[Data entries]
Start of Block

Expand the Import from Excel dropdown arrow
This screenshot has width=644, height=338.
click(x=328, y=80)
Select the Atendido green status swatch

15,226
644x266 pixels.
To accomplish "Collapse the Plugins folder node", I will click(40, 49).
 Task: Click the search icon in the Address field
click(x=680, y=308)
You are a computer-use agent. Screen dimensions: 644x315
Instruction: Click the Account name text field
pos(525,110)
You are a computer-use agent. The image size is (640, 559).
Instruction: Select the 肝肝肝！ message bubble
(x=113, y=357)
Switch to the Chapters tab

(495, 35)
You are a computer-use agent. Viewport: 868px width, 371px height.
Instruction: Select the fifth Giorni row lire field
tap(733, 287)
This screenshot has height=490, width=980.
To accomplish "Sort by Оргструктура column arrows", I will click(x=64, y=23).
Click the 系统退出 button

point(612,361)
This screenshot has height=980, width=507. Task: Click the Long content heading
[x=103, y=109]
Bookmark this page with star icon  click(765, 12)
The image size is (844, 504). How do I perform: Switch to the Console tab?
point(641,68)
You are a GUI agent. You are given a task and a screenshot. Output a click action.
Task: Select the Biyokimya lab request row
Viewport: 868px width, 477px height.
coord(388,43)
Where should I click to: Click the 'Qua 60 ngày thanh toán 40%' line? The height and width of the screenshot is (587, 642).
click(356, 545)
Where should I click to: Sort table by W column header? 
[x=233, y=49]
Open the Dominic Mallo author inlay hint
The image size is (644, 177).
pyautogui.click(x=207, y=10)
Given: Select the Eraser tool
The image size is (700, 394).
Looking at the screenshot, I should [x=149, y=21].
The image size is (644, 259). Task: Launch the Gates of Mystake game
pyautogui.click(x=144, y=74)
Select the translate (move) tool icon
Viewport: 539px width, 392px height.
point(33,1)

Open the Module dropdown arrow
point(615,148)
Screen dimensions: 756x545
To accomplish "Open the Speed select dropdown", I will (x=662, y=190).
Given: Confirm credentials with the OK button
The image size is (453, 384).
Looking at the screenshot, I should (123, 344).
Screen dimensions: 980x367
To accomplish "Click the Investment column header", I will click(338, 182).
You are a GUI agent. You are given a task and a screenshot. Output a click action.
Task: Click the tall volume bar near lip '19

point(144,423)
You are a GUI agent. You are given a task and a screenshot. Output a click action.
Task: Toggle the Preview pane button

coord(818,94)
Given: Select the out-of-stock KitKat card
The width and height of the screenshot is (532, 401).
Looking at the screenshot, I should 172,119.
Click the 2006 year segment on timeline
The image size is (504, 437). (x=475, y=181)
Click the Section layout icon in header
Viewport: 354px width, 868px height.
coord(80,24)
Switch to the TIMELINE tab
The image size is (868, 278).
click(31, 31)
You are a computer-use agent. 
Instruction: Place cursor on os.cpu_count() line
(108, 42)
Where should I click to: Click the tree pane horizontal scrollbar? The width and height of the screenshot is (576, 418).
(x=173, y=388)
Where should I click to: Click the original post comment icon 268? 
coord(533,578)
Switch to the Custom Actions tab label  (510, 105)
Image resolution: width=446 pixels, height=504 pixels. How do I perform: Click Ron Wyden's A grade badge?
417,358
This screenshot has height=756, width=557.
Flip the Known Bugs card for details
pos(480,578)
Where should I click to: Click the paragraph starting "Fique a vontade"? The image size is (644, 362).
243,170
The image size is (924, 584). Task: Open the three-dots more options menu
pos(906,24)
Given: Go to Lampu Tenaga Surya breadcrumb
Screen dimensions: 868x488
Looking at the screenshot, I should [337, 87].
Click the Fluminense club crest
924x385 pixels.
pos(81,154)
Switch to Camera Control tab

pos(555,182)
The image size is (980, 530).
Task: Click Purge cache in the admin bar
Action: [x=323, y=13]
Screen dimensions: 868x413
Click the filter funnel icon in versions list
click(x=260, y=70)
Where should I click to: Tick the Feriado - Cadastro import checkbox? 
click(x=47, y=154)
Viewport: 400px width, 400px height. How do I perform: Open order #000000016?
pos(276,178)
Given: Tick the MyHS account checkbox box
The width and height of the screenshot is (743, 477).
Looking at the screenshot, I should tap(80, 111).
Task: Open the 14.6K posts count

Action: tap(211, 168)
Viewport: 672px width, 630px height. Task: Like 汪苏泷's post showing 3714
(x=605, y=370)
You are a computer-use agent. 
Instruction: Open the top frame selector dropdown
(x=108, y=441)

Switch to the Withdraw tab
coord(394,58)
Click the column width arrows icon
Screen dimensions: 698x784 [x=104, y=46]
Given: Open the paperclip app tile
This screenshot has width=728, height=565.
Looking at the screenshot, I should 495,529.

End of Block

**Task description:** The response should consist of the entries, retyped exactly and in full.

**Answer to this problem:**
Expand the Import from Excel dropdown arrow
This screenshot has width=644, height=338.
click(x=328, y=80)
Select the Atendido green status swatch

15,226
644x266 pixels.
To accomplish "Collapse the Plugins folder node", I will click(40, 49).
 Task: Click the search icon in the Address field
click(x=680, y=308)
You are a computer-use agent. Screen dimensions: 644x315
Instruction: Click the Account name text field
pos(525,110)
You are a computer-use agent. The image size is (640, 559).
Instruction: Select the 肝肝肝！ message bubble
(x=113, y=357)
Switch to the Chapters tab

(495, 35)
You are a computer-use agent. Viewport: 868px width, 371px height.
Instruction: Select the fifth Giorni row lire field
tap(733, 287)
This screenshot has height=490, width=980.
To accomplish "Sort by Оргструктура column arrows", I will click(x=64, y=23).
Click the 系统退出 button

point(612,361)
This screenshot has height=980, width=507. Task: Click the Long content heading
[x=103, y=109]
Bookmark this page with star icon  click(765, 12)
The image size is (844, 504). How do I perform: Switch to the Console tab?
point(641,68)
You are a GUI agent. You are given a task and a screenshot. Output a click action.
Task: Select the Biyokimya lab request row
Viewport: 868px width, 477px height.
coord(388,43)
Where should I click to: Click the 'Qua 60 ngày thanh toán 40%' line? The height and width of the screenshot is (587, 642).
click(356, 545)
Where should I click to: Sort table by W column header? 
[x=233, y=49]
Open the Dominic Mallo author inlay hint
The image size is (644, 177).
pyautogui.click(x=207, y=10)
Given: Select the Eraser tool
The image size is (700, 394).
Looking at the screenshot, I should [x=149, y=21].
The image size is (644, 259). Task: Launch the Gates of Mystake game
pyautogui.click(x=144, y=74)
Select the translate (move) tool icon
Viewport: 539px width, 392px height.
point(33,1)

Open the Module dropdown arrow
point(615,148)
Screen dimensions: 756x545
To accomplish "Open the Speed select dropdown", I will (x=662, y=190).
Given: Confirm credentials with the OK button
The image size is (453, 384).
Looking at the screenshot, I should (123, 344).
Screen dimensions: 980x367
To accomplish "Click the Investment column header", I will click(338, 182).
You are a GUI agent. You are given a task and a screenshot. Output a click action.
Task: Click the tall volume bar near lip '19

point(144,423)
You are a GUI agent. You are given a task and a screenshot. Output a click action.
Task: Toggle the Preview pane button

coord(818,94)
Given: Select the out-of-stock KitKat card
The width and height of the screenshot is (532, 401).
Looking at the screenshot, I should 172,119.
Click the 2006 year segment on timeline
The image size is (504, 437). (x=475, y=181)
Click the Section layout icon in header
Viewport: 354px width, 868px height.
coord(80,24)
Switch to the TIMELINE tab
The image size is (868, 278).
click(31, 31)
You are a computer-use agent. 
Instruction: Place cursor on os.cpu_count() line
(108, 42)
Where should I click to: Click the tree pane horizontal scrollbar? The width and height of the screenshot is (576, 418).
(x=173, y=388)
Where should I click to: Click the original post comment icon 268? 
coord(533,578)
Switch to the Custom Actions tab label  (510, 105)
Image resolution: width=446 pixels, height=504 pixels. How do I perform: Click Ron Wyden's A grade badge?
417,358
This screenshot has height=756, width=557.
Flip the Known Bugs card for details
pos(480,578)
Where should I click to: Click the paragraph starting "Fique a vontade"? The image size is (644, 362).
243,170
The image size is (924, 584). Task: Open the three-dots more options menu
pos(906,24)
Given: Go to Lampu Tenaga Surya breadcrumb
Screen dimensions: 868x488
Looking at the screenshot, I should [337, 87].
Click the Fluminense club crest
924x385 pixels.
pos(81,154)
Switch to Camera Control tab

pos(555,182)
The image size is (980, 530).
Task: Click Purge cache in the admin bar
Action: [x=323, y=13]
Screen dimensions: 868x413
Click the filter funnel icon in versions list
click(x=260, y=70)
Where should I click to: Tick the Feriado - Cadastro import checkbox? 
click(x=47, y=154)
Viewport: 400px width, 400px height. How do I perform: Open order #000000016?
pos(276,178)
Given: Tick the MyHS account checkbox box
The width and height of the screenshot is (743, 477).
Looking at the screenshot, I should tap(80, 111).
Task: Open the 14.6K posts count

Action: tap(211, 168)
Viewport: 672px width, 630px height. Task: Like 汪苏泷's post showing 3714
(x=605, y=370)
You are a computer-use agent. 
Instruction: Open the top frame selector dropdown
(x=108, y=441)

Switch to the Withdraw tab
coord(394,58)
Click the column width arrows icon
Screen dimensions: 698x784 [x=104, y=46]
Given: Open the paperclip app tile
This screenshot has width=728, height=565.
Looking at the screenshot, I should 495,529.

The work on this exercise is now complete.